- WHAT YOU HAVE TO DO
Reproduce the part of the data below that opens with the line containing "coordinates (834, 20)." and closes with the line containing "11 is located at coordinates (1468, 693).", copying those lines verbatim.

- DATA SHOWN
* begin *

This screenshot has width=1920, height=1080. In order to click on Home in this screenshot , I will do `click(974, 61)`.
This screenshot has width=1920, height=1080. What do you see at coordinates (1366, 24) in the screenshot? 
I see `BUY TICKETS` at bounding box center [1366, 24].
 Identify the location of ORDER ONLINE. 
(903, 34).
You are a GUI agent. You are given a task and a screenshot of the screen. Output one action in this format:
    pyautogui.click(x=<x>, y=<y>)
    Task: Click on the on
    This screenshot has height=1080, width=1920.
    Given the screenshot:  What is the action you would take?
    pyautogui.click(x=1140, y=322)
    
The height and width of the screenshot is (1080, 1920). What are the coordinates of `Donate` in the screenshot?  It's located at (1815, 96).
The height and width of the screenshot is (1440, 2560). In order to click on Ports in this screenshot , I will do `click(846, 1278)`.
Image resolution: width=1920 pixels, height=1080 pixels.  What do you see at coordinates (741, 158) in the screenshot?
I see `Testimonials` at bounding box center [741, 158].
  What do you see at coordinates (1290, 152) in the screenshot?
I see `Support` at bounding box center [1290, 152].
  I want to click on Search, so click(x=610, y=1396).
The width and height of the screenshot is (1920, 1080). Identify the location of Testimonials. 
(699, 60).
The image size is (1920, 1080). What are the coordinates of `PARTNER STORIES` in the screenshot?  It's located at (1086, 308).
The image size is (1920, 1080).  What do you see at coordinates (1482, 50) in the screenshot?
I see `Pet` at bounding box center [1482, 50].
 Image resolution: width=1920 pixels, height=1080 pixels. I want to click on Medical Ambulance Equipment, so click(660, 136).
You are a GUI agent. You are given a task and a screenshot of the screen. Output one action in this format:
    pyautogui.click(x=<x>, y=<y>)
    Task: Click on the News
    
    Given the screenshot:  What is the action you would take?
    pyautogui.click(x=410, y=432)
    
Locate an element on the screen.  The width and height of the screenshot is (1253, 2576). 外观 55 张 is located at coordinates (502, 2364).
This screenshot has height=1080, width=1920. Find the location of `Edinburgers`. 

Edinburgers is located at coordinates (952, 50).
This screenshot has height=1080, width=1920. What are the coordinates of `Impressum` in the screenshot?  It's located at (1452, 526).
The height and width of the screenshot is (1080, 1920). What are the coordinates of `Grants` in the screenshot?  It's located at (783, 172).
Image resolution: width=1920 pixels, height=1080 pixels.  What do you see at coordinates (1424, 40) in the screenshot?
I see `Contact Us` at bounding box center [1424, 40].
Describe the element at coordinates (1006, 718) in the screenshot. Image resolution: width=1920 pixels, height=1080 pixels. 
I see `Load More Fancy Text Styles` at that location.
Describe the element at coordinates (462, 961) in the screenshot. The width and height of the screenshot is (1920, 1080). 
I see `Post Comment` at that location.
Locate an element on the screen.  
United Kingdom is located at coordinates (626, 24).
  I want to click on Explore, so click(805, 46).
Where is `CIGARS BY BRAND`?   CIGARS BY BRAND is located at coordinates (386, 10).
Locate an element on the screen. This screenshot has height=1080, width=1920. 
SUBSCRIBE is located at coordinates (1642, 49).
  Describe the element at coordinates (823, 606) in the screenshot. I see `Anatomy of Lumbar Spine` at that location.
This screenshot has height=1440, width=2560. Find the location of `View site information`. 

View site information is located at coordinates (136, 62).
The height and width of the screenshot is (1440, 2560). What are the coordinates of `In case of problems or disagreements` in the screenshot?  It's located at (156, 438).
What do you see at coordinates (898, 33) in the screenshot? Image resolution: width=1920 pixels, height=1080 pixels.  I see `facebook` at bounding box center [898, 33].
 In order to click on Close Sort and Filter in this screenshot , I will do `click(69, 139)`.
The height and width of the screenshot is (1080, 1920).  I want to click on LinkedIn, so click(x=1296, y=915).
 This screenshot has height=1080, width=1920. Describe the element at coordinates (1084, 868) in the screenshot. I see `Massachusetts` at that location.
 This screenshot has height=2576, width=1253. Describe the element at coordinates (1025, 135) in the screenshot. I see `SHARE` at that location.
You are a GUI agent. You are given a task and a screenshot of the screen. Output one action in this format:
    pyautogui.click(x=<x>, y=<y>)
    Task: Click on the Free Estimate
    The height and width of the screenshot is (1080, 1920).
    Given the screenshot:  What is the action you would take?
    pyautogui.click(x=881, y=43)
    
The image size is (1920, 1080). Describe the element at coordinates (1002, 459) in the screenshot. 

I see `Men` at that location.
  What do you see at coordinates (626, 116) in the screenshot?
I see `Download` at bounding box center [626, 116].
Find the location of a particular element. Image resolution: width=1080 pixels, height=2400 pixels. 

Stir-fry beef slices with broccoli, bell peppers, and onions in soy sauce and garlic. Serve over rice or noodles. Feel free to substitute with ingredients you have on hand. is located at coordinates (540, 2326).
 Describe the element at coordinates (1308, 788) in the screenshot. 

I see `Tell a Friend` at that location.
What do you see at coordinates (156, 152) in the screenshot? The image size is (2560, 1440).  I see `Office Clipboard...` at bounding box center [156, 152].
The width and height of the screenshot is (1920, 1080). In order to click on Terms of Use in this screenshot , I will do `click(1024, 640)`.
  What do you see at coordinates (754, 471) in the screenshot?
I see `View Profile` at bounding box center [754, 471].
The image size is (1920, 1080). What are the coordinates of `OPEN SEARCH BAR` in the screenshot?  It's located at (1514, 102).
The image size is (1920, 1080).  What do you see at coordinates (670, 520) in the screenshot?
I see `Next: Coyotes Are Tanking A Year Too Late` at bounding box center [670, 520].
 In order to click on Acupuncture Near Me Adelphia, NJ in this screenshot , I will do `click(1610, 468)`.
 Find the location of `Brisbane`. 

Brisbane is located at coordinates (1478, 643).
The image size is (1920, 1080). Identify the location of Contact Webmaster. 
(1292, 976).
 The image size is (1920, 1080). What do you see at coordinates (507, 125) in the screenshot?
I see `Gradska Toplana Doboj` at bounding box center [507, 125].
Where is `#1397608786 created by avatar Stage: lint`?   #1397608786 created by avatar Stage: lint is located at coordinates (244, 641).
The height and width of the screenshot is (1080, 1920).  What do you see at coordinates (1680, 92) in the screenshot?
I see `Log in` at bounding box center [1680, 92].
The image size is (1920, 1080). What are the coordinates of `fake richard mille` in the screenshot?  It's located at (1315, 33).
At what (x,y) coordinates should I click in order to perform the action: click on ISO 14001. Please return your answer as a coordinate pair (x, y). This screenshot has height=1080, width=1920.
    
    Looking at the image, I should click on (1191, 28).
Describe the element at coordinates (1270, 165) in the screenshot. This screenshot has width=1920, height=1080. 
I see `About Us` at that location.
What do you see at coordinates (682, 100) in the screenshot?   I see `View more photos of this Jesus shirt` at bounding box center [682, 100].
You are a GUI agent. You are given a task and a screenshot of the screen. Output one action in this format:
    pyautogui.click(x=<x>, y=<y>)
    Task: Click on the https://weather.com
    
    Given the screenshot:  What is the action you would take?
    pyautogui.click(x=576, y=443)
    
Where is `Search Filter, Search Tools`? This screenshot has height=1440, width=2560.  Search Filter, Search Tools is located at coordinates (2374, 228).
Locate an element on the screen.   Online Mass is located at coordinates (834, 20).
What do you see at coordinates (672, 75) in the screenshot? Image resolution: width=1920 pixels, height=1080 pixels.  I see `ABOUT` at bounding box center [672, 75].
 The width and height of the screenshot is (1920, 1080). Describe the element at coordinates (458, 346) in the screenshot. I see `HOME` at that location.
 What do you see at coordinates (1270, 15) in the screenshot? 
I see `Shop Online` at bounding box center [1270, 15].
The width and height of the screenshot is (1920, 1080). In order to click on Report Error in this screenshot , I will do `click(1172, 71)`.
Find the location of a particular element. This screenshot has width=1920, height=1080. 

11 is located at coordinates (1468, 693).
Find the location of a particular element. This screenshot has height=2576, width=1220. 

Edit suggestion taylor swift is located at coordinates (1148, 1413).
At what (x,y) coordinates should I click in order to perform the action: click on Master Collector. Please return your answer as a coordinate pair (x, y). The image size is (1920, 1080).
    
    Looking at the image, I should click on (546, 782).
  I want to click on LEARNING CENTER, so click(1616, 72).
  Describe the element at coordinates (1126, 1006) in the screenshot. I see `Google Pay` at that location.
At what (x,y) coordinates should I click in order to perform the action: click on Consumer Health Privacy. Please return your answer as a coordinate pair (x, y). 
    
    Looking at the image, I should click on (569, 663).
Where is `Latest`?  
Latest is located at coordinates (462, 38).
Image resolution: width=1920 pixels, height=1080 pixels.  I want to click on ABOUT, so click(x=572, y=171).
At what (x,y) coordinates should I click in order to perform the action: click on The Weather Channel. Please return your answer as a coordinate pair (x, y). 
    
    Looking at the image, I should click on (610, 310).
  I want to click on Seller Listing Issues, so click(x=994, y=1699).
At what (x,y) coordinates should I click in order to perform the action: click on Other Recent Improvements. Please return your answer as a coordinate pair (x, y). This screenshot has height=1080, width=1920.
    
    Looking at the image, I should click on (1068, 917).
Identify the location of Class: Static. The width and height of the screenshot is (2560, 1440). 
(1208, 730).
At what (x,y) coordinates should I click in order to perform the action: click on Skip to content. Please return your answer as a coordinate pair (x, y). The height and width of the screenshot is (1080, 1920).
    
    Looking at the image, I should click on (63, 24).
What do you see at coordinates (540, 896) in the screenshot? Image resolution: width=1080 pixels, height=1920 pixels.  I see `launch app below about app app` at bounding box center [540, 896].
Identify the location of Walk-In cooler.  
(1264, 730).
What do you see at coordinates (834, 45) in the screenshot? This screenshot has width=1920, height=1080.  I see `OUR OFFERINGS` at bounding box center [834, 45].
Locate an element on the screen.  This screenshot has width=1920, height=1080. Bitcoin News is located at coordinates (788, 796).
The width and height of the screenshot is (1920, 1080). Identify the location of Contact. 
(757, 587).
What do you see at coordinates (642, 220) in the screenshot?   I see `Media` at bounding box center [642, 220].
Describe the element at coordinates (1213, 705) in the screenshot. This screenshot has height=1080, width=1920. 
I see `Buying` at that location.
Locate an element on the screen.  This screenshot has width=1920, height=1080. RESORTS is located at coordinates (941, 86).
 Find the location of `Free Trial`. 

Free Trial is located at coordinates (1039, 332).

* end *

- OUTPUT OF THE TASK
Locate an element on the screen.   Online Mass is located at coordinates (834, 20).
What do you see at coordinates (672, 75) in the screenshot? Image resolution: width=1920 pixels, height=1080 pixels.  I see `ABOUT` at bounding box center [672, 75].
 The width and height of the screenshot is (1920, 1080). Describe the element at coordinates (458, 346) in the screenshot. I see `HOME` at that location.
 What do you see at coordinates (1270, 15) in the screenshot? 
I see `Shop Online` at bounding box center [1270, 15].
The width and height of the screenshot is (1920, 1080). In order to click on Report Error in this screenshot , I will do `click(1172, 71)`.
Find the location of a particular element. This screenshot has width=1920, height=1080. 

11 is located at coordinates (1468, 693).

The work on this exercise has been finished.